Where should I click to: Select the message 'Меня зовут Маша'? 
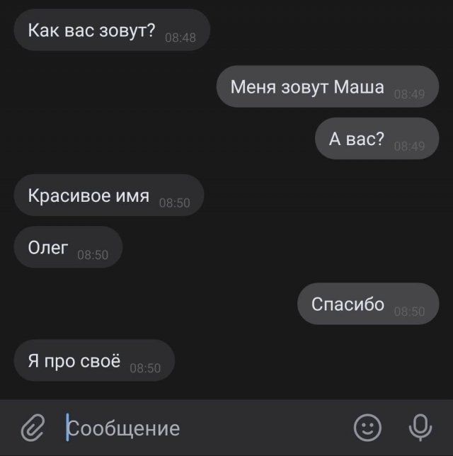pyautogui.click(x=328, y=86)
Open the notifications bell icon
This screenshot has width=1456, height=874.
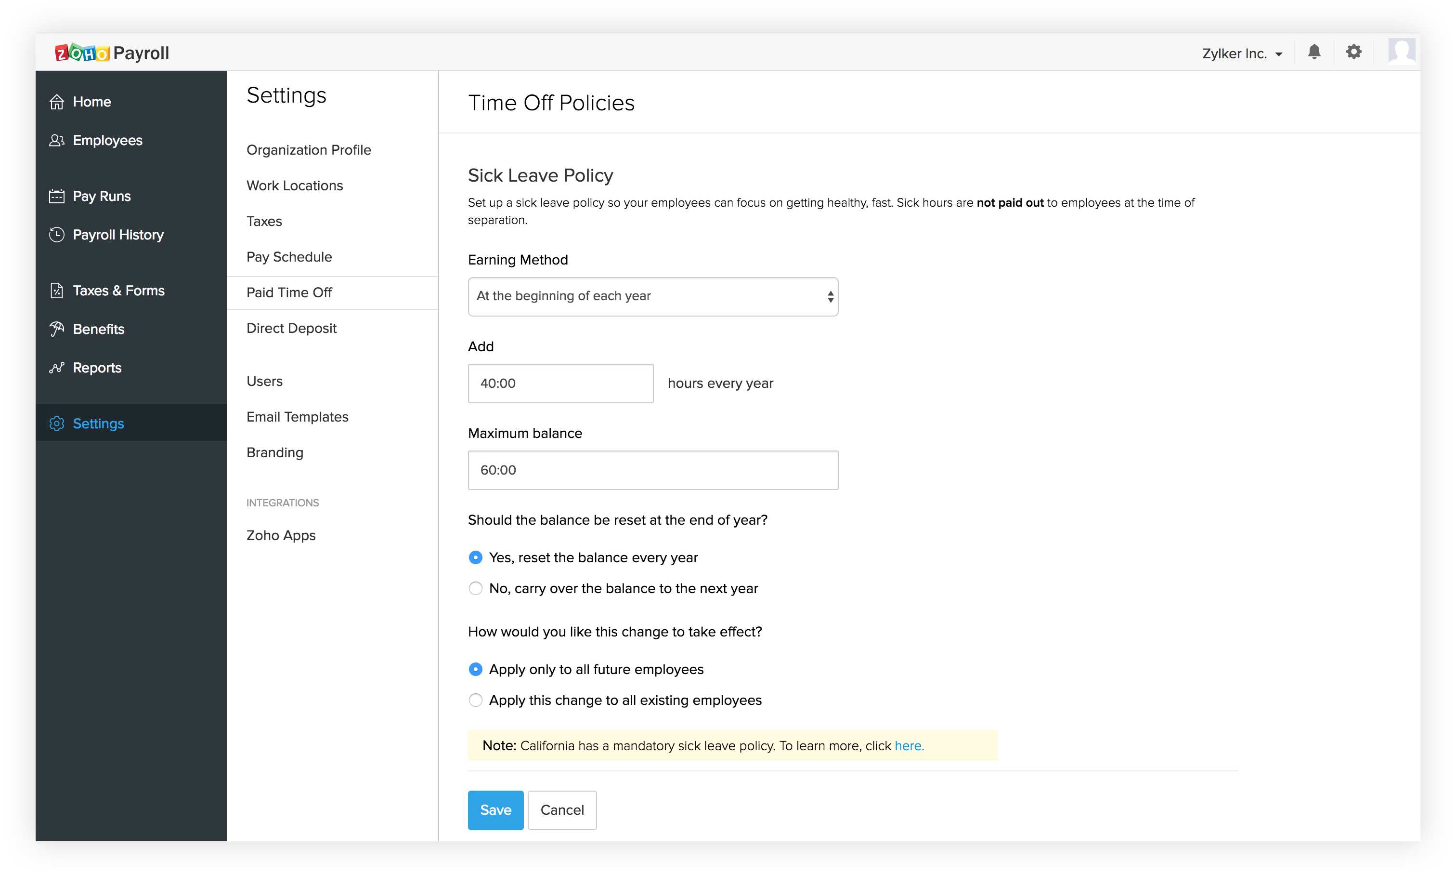[x=1314, y=52]
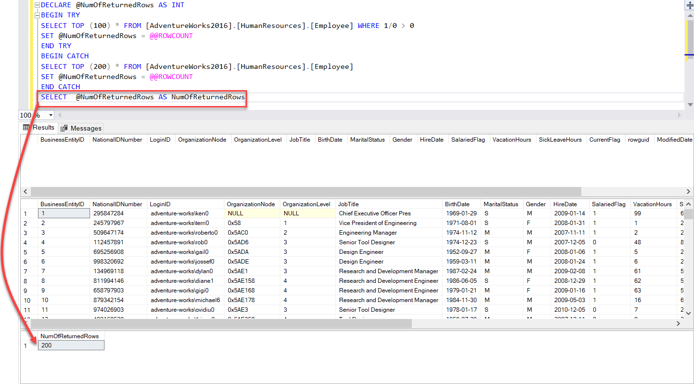Collapse the DECLARE statement code region
Viewport: 694px width, 384px height.
(x=37, y=5)
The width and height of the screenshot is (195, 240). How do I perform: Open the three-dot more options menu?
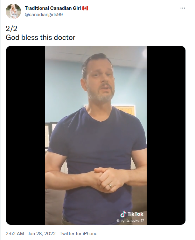pyautogui.click(x=183, y=8)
────────
### Exercise objective
Retype every one of the rows above exactly as they appear, but leave out the pictures.

### Result of the task
Where should I click to: Select the message 'Меня зовут Маша'? 
pyautogui.click(x=328, y=86)
Open the notifications bell icon
This screenshot has width=1456, height=874.
[x=1314, y=52]
Collapse the DECLARE statement code region
Viewport: 694px width, 384px height.
(x=37, y=5)
The width and height of the screenshot is (195, 240). How do I perform: Open the three-dot more options menu?
pyautogui.click(x=183, y=8)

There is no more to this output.